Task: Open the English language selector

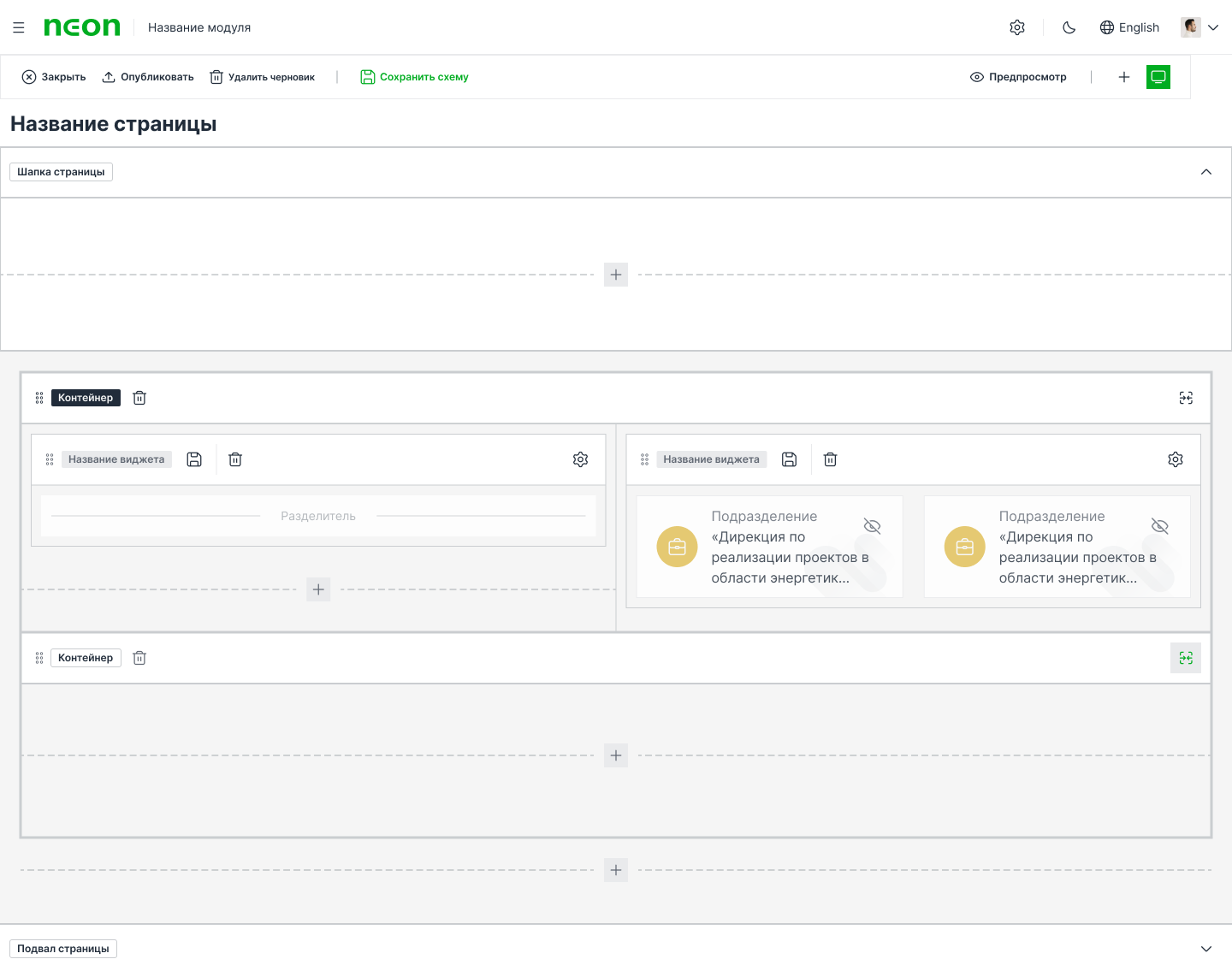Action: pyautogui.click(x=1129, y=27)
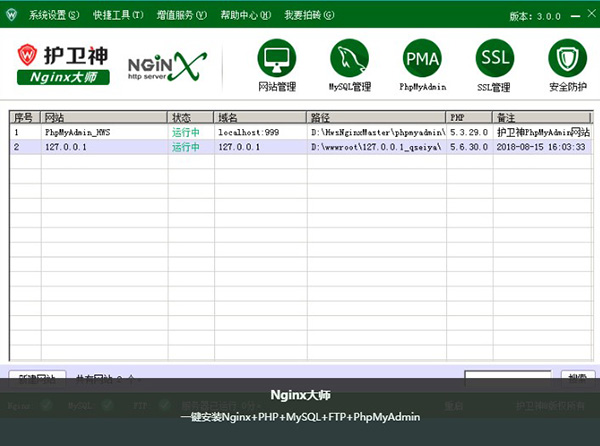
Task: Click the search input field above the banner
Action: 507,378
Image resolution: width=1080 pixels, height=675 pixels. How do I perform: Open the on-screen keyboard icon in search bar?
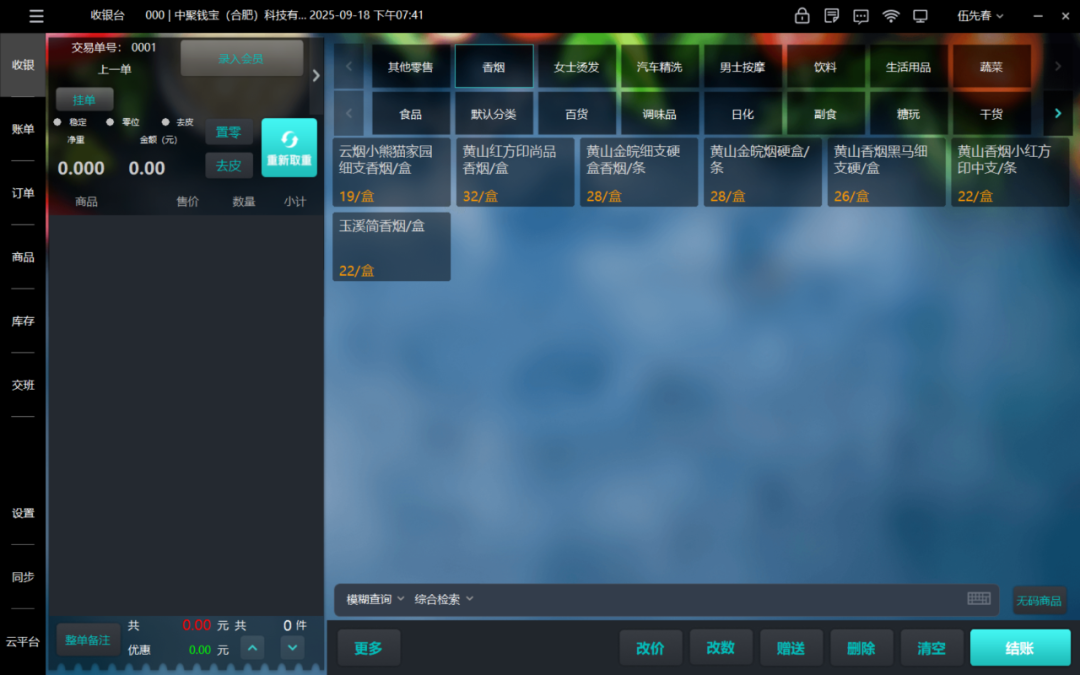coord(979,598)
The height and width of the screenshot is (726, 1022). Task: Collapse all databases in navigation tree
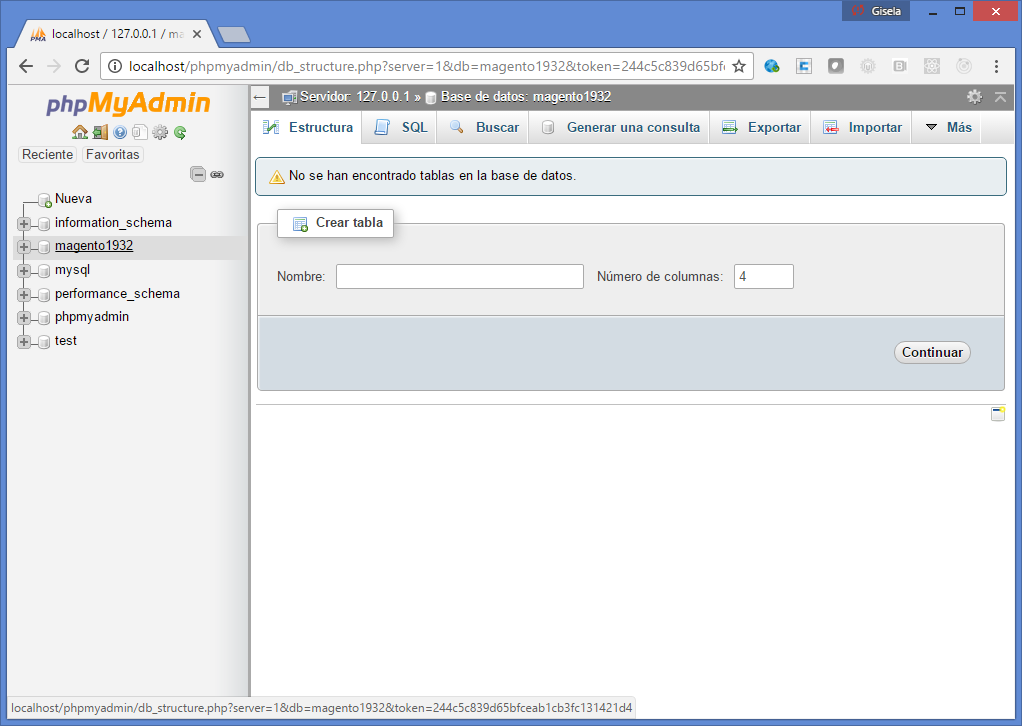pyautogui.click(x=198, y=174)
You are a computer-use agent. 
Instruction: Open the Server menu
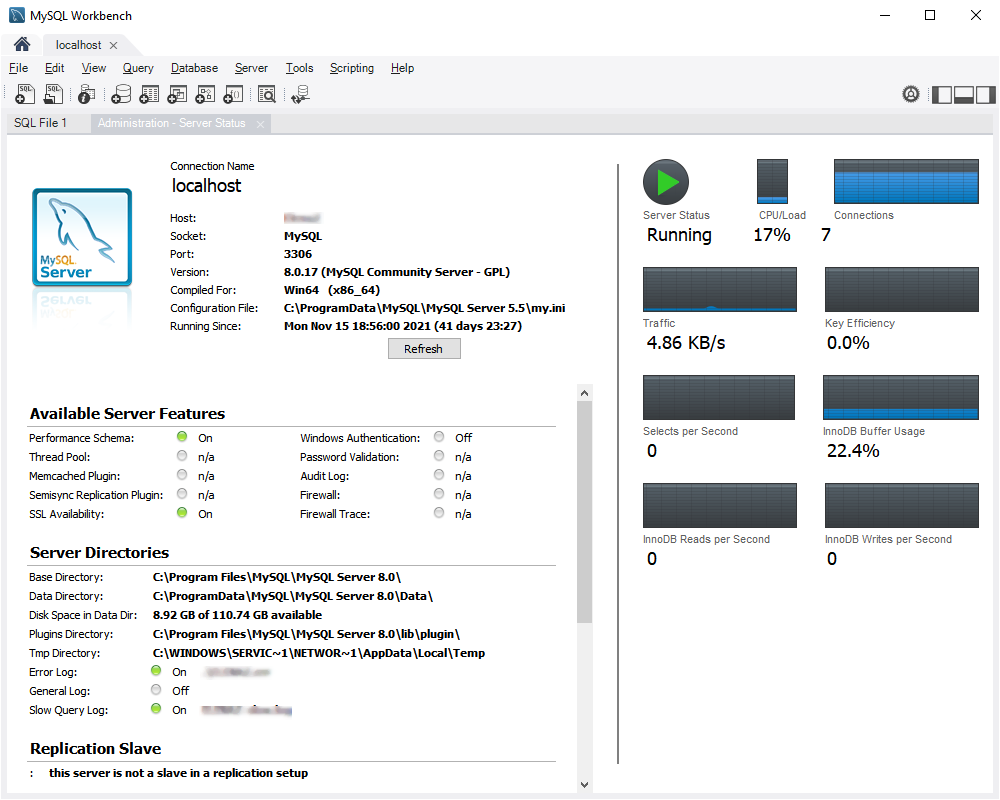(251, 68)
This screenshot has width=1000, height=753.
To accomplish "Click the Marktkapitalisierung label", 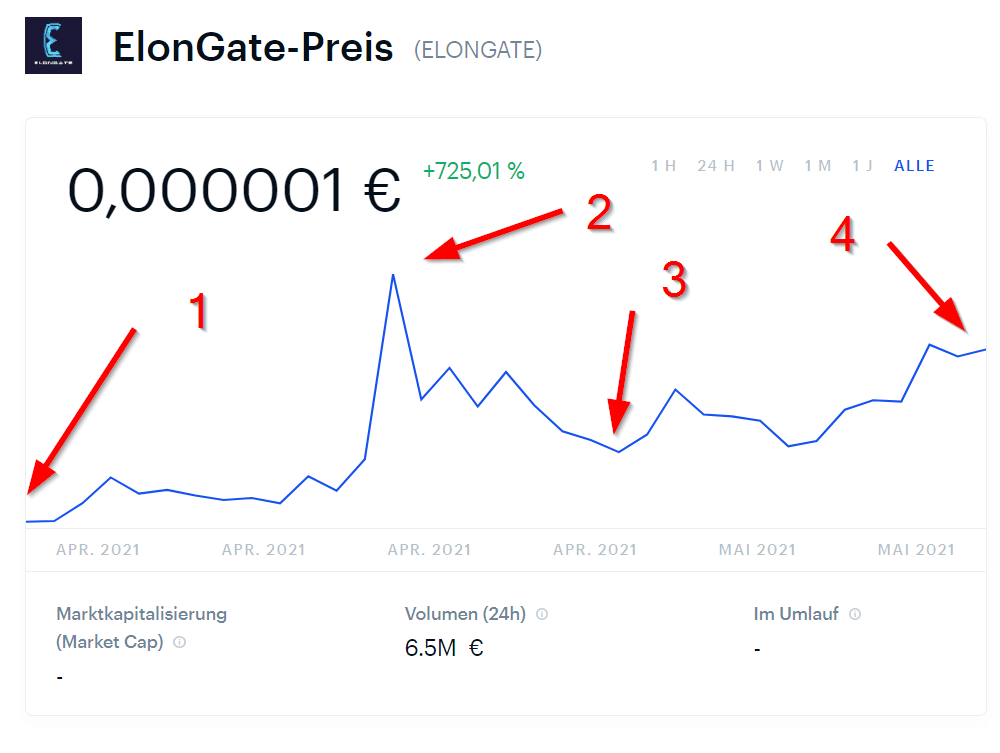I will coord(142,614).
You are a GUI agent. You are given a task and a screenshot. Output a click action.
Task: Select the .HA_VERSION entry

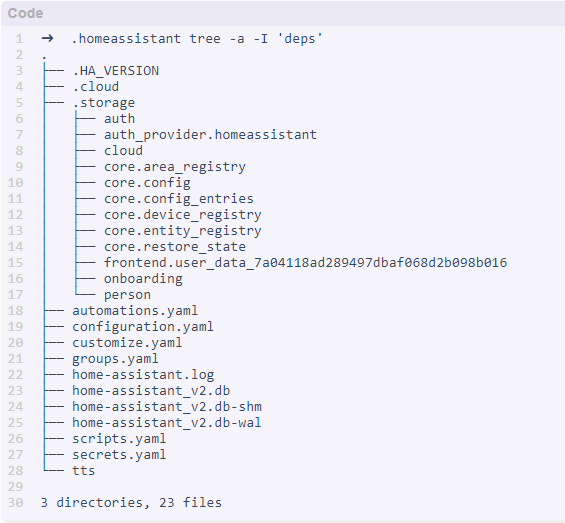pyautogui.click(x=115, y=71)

PROMPT ::
Repeat the data from the line containing "You are a GUI" through the end of the data, both ends included, with the requests kept as they are. Multiply every coordinate in the answers by 2.15, round each result to a whole number with halves rounded up, and leave the pictures out.

FINAL ANSWER ::
You are a GUI agent. You are given a task and a screenshot. Output a click action.
Task: Select the .HA_VERSION entry

pyautogui.click(x=247, y=153)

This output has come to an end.